■ **EXERCISE MATERIAL**:
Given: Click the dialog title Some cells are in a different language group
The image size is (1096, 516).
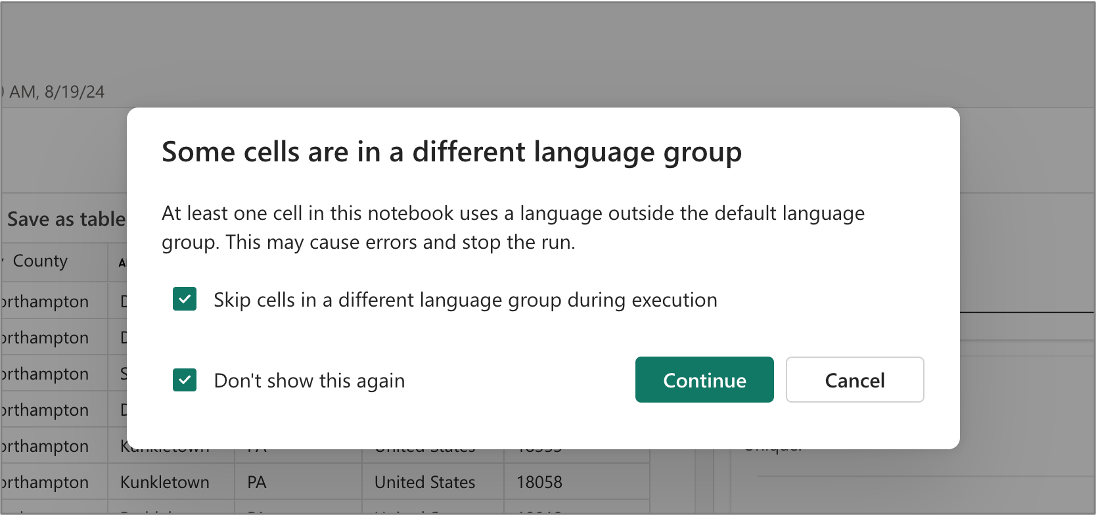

--

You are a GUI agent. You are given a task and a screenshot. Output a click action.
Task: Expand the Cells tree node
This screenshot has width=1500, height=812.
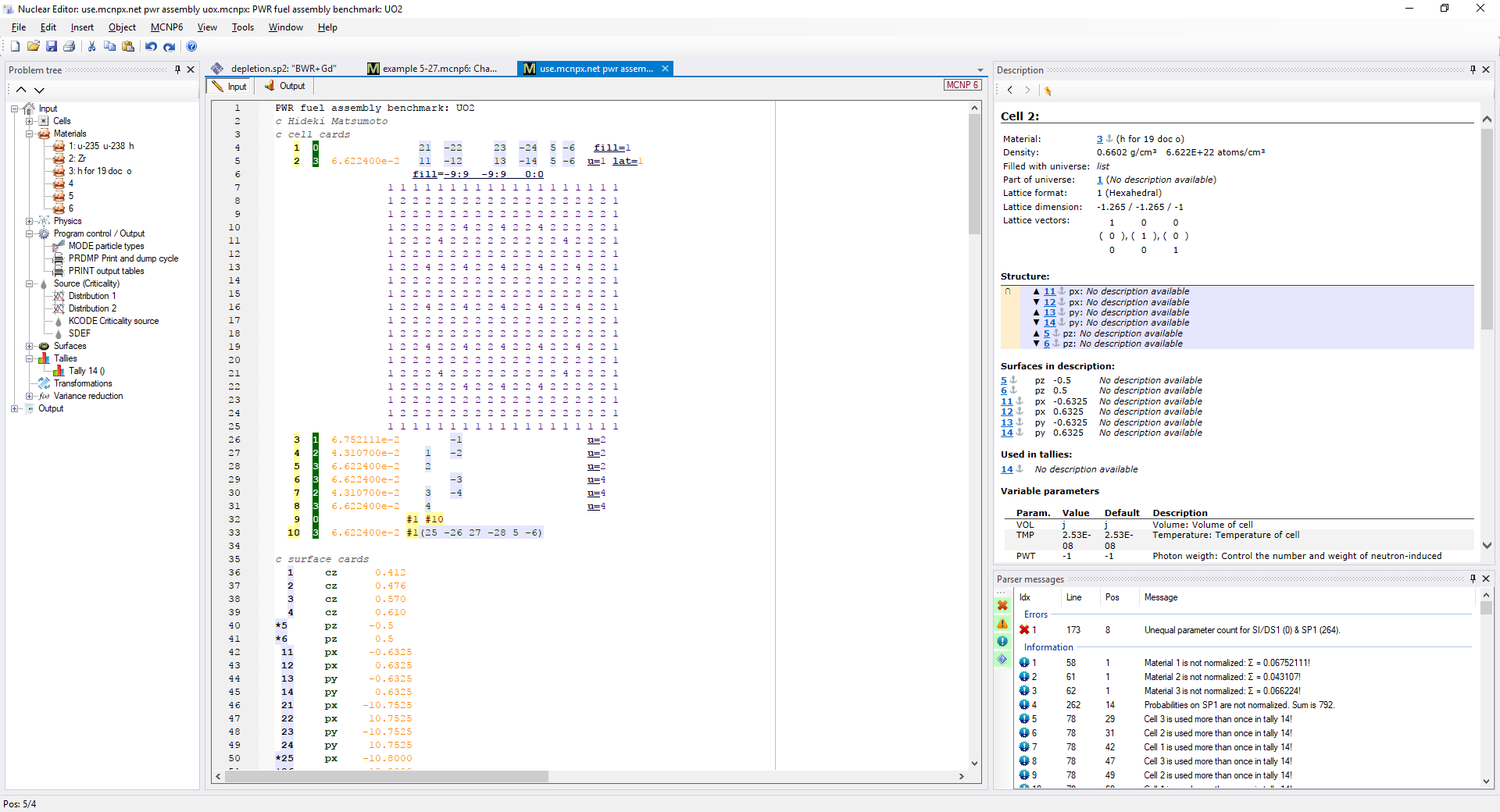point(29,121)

...

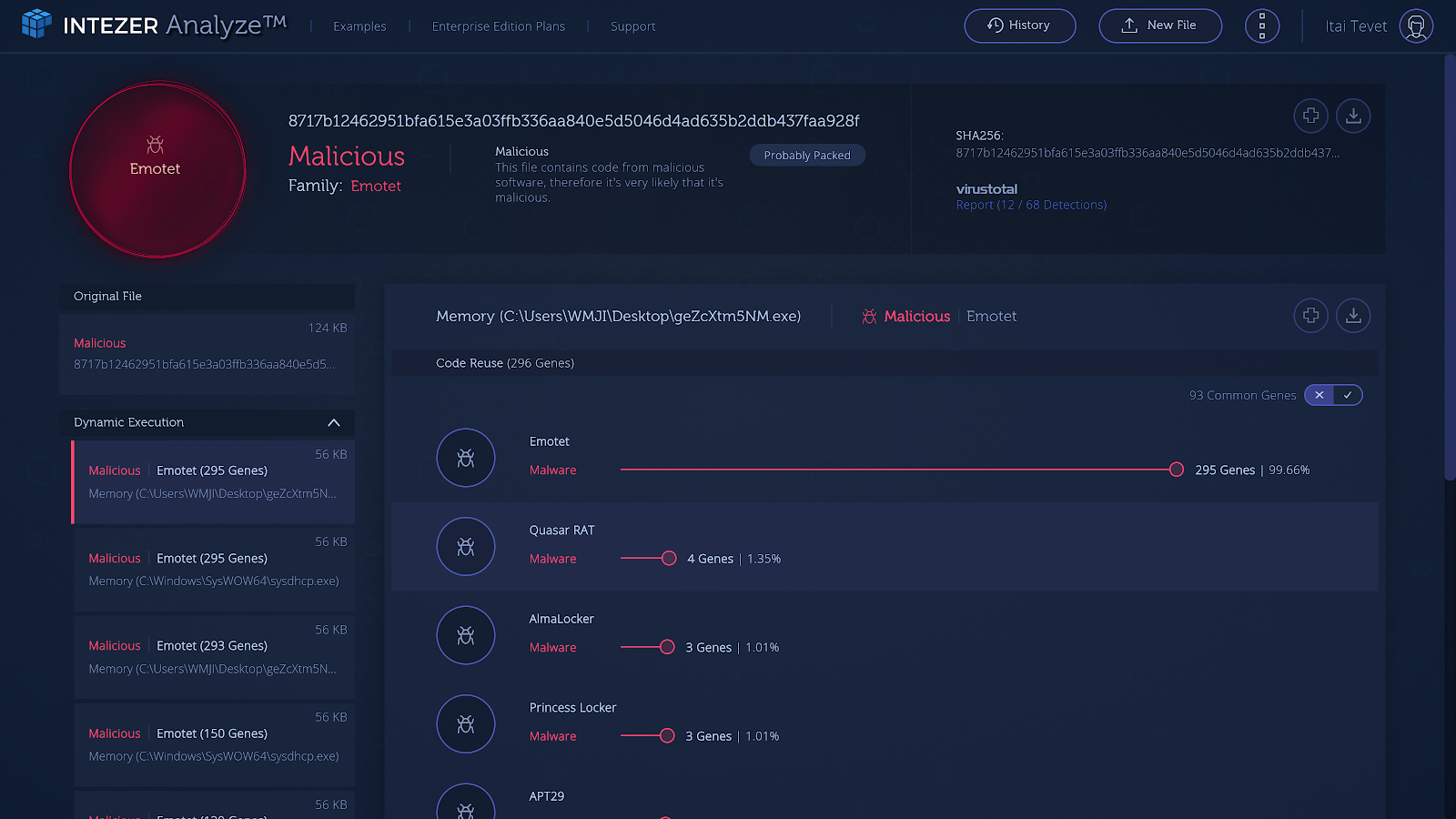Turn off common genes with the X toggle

■ **AIM OF THE EXERCISE**: Please give an exact copy of the lines above, beginning with the line containing "Given: Click the" and running through the line containing "The image size is (1096, 516).", and of no other lines.

■ **RESPONSE TO THIS TASK**:
Given: Click the dialog title Some cells are in a different language group
The image size is (1096, 516).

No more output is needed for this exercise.